WORK INSTRUCTIONS. Filter the lines below, keeping each one that holds "will".

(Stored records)
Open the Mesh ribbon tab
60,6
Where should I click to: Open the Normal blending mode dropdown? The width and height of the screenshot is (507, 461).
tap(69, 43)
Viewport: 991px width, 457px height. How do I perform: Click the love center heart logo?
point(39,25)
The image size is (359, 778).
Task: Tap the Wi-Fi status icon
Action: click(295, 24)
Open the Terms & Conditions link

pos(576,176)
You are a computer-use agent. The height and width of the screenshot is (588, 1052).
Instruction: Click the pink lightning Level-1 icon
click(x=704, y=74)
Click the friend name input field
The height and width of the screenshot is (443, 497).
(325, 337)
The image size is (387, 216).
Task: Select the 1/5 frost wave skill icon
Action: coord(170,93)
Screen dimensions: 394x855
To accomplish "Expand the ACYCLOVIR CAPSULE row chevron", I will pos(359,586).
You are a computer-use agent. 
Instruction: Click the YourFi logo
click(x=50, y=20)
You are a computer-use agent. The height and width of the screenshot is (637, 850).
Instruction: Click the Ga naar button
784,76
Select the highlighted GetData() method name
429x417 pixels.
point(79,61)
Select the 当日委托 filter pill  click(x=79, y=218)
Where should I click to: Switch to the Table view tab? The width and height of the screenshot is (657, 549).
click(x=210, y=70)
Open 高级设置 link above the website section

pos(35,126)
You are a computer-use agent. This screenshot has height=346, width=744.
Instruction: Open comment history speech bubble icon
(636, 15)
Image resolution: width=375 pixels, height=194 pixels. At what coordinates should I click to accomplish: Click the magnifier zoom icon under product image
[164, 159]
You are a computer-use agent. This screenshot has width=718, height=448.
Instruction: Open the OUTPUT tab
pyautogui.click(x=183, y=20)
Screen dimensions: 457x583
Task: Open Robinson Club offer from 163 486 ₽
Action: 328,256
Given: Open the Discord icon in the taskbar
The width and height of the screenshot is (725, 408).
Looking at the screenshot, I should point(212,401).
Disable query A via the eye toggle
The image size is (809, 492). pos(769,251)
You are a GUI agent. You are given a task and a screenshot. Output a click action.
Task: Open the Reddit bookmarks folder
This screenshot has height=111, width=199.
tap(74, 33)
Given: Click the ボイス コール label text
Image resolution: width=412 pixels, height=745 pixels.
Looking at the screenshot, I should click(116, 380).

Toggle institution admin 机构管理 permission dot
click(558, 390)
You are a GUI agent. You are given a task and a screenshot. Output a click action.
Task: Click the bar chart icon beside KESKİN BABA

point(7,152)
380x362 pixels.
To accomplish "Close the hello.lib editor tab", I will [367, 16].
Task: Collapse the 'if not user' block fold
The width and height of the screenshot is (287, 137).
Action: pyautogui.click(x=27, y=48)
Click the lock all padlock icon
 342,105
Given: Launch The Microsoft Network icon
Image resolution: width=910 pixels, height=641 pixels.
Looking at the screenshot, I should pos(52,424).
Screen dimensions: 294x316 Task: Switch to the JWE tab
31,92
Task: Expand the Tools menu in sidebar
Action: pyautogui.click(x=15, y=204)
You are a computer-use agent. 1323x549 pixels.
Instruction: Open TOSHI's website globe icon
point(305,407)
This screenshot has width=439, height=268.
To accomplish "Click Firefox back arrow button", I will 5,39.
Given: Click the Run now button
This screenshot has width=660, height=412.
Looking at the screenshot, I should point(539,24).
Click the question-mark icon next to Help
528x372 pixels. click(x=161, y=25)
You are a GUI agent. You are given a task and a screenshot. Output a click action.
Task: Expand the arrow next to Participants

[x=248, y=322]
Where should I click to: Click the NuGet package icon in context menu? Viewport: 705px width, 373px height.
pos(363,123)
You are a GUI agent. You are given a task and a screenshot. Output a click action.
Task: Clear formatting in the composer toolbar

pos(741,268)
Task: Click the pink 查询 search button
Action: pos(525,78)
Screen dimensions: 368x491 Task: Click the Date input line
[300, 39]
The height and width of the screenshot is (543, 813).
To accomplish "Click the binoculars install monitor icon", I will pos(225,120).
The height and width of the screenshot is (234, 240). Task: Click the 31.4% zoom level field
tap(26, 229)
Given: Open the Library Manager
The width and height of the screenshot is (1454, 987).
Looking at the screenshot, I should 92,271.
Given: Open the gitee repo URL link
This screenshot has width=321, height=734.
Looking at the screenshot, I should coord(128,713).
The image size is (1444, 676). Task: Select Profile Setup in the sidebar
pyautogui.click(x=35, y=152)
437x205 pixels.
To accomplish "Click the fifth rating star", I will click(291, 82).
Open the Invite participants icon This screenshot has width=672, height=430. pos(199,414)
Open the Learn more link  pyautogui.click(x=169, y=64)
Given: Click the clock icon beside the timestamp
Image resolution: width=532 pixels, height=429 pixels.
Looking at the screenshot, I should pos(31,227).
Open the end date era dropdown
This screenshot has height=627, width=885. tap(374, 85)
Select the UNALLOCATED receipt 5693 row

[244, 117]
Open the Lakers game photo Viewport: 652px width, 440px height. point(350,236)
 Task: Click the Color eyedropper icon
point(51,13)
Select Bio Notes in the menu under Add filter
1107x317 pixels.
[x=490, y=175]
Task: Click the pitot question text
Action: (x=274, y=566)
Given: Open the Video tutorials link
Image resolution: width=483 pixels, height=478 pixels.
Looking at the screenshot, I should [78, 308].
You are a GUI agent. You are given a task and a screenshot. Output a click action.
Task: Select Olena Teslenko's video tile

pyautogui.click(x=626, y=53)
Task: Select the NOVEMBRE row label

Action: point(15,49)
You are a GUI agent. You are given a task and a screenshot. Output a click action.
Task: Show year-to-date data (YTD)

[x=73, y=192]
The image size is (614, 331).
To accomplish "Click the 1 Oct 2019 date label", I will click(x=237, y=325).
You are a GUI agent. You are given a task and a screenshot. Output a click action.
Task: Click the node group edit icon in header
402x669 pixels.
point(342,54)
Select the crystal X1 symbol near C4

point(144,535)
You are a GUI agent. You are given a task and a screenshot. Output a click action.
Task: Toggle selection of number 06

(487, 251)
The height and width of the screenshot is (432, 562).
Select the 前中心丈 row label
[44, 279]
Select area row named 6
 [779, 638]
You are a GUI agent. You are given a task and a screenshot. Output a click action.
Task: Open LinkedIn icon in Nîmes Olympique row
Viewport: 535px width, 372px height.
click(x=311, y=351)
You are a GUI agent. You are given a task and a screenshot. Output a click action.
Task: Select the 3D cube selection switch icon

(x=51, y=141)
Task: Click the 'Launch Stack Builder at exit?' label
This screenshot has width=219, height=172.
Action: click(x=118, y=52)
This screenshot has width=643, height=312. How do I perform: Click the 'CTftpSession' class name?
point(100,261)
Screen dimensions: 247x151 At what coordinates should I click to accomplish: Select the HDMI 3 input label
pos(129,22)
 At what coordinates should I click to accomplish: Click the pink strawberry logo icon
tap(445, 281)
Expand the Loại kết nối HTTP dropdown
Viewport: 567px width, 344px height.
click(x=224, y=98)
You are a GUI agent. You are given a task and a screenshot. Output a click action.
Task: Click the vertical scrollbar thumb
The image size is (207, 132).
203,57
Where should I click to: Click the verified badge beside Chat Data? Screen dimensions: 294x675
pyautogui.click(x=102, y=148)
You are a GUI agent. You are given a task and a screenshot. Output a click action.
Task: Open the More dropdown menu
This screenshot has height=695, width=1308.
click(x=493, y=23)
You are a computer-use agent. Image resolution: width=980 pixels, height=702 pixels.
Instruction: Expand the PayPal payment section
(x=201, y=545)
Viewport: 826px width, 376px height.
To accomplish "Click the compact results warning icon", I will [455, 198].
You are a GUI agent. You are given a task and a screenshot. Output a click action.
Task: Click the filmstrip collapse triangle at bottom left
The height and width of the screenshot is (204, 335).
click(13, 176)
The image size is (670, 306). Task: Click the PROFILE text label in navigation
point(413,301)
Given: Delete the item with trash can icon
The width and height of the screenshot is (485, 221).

RESULT FOR THIS EXERCISE.
To accomplish "Expand the ACYCLOVIR CAPSULE row chevron", I will pos(359,586).
To accomplish "Close the hello.lib editor tab", I will [367, 16].
To accomplish "Click Firefox back arrow button", I will 5,39.
To accomplish "Click the binoculars install monitor icon", I will pos(225,120).
To accomplish "Click the fifth rating star", I will click(291, 82).
To accomplish "Click the 1 Oct 2019 date label", I will click(x=237, y=325).
To accomplish "Click the compact results warning icon", I will [455, 198].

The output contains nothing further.